The Comptroller and Auditor General (C&AG) has released his annual report on the DVLA’s collection of Vehicle Excise Duty (VED). VED is tax which must be paid for most types of vehicles used, or kept, on public roads in the United Kingdom. In 2021-22, the DVLA Trust Statement recorded £7,216 million of VED revenue and enforcement fines and penalties, an increase of £286 million (4.13%) on 2020-21 levels.
The C&AG’s report this year concludes positively on how DVLA has carried out its core tax collection responsibilities.
It also describes how:
- VED is currently forecast by the Office for Budget Responsibility (OBR) to peak in 2024-25, earlier than previously thought, as a result of the increased uptake of electric vehicles, which are exempt from the tax;
- compliance levels for VED remain, at 98.2%, consistent with the last measurement (98.4%) which was taken before the pandemic, in 2019; and
- the DVLA has returned its revenue from enforcement to a level close to pre-pandemic measurement, but only partially restored its levels of enforcement activity.

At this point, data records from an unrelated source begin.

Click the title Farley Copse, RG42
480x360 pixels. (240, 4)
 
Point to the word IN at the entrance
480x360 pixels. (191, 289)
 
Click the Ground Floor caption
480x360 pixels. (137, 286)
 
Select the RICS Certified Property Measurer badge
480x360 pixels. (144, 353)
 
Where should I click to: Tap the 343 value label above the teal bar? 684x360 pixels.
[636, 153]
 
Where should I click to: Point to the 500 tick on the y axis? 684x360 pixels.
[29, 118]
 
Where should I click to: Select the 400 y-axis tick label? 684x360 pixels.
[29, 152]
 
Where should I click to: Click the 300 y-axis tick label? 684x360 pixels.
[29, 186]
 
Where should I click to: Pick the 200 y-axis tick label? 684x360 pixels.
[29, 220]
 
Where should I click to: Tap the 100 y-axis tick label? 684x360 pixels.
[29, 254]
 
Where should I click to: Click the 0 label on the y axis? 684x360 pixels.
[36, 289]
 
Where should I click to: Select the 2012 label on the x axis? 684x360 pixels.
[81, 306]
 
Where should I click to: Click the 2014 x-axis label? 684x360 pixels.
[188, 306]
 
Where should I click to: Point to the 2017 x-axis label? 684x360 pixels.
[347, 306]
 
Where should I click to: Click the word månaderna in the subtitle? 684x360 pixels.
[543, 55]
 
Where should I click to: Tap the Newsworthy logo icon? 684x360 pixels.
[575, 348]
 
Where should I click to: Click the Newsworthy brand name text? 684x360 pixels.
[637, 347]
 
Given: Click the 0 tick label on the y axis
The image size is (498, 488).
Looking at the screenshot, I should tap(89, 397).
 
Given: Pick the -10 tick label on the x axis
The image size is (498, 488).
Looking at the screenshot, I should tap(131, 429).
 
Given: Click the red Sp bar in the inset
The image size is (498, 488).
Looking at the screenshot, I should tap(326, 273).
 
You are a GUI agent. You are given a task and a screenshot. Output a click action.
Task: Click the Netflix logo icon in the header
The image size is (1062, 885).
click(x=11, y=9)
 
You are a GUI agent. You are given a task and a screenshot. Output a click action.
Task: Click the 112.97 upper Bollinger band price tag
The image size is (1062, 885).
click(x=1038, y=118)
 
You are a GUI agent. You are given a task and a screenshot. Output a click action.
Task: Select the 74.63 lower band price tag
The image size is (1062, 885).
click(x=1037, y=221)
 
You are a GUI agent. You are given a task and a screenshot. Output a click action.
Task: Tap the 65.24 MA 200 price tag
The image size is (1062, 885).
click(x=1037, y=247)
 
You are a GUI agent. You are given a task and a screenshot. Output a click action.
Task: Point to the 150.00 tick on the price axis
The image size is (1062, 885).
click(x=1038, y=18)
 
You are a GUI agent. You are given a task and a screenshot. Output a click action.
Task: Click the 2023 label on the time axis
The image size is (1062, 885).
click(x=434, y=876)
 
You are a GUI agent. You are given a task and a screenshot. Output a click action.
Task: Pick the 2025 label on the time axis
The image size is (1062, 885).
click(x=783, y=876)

Many first-line activities, including wheel-clamping, stickering and automatic penalties, returned almost to pre-pandemic levels, but enforcement actions representing higher escalation points – including prosecutions and out of court settlements – remained significantly curtailed. Relevant capacity has been constrained both at the DVLA itself and in partner organisations.
The C&AG makes recommendations both to the DVLA on the continued recovery of enforcement activity levels, and to HM Treasury in respect of using the 2020 call for evidence on VED to determine the most suitable future for VED, taking into account the long-term erosion of the VED tax base as electric vehicle uptake accelerates.